El primer bombardero imperial japonés

 

Un ejemplar de la media docena de Mitsubishi Ki.20 (Junkers G.38) con que contó la aviación militar japonesa. El primer vuelo del G.28 fue el 29 de noviembre de 1929, el del Ki.20 el 28 de octubre de 1931.

El G.38 fue la culminación gigante de un camino emprendido en 1919, cuando voló el F.13, el primer avión de pasajeros moderno. La máquina era tan grande que unos cuantos pasajeros podían viajar sentados dentro del ala, contemplando las vistas normalmente reservadas a los pilotos gracias a unas ventanillas practicadas en el borde de ataque. Tres ejemplares prestaron servicio en Lufthansa durante varios años. Podía llevar 30 pasajeros en condiciones de comodidad casi absurda, para los estándares actuales.

El Imperio japonés se fijó en el avión desde un punto de vista muy distinto. Los planificadores militares del Ejército ansiaban disponer de un gran bombardero estratégico para golpear muy lejos a sus imperios rivales, por ejemplo el británico en Singapur, sin desdeñar el holandés en las Indias Orientales, el norteamericano en Filipinas o el soviético en Manchuria.
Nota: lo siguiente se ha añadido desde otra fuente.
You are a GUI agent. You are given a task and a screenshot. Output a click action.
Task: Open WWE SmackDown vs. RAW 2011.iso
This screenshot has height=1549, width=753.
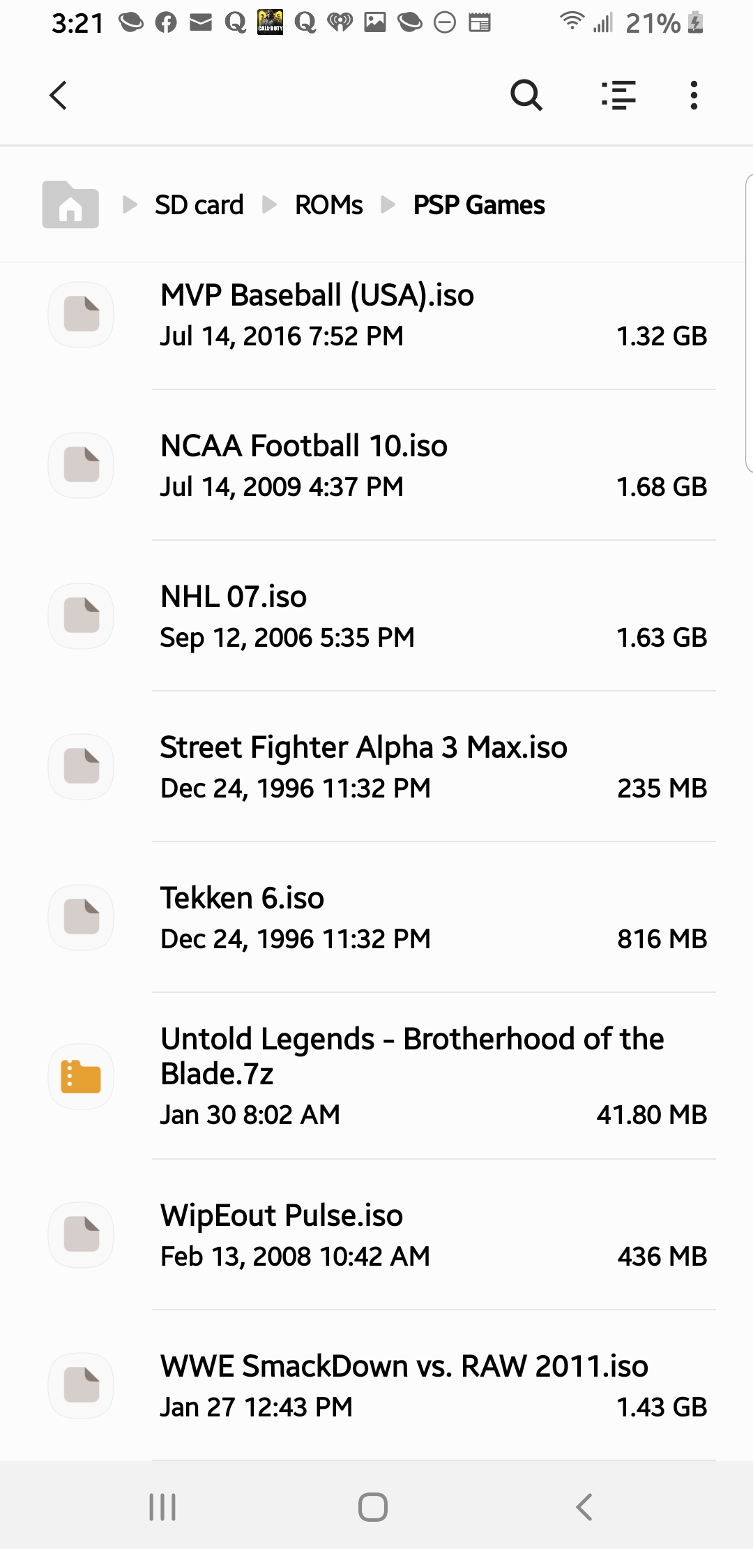tap(404, 1367)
Seis K-20 fueron construidos a partir del G.38, con un gasto enorme que puso al límite el complejo militar-industrial de la época.

Cuando entraron en servicio, se comprobó con desconsuelo que la enorme máquina apenas podía volar 2.500 km, que resultaba muy lenta y que necesitaba pistas limpias de aeropuerto para aterrizar y despegar. Por si fuera poco, no tenía bodega de bombas, y la carga de explosivos (potencialmente muy grande, del orden de 5 toneladas) tenía que llevarse externamente. La conversión de civil a militar en este caso, no fue un éxito. Los ejemplares de K-20, prudentemente, no participaron en la guerra de China ni después, y al final se los utilizó como aparatos de demostración y propaganda, a lo que se prestaba muy bien su enorme tamaño y aparatoso aspecto.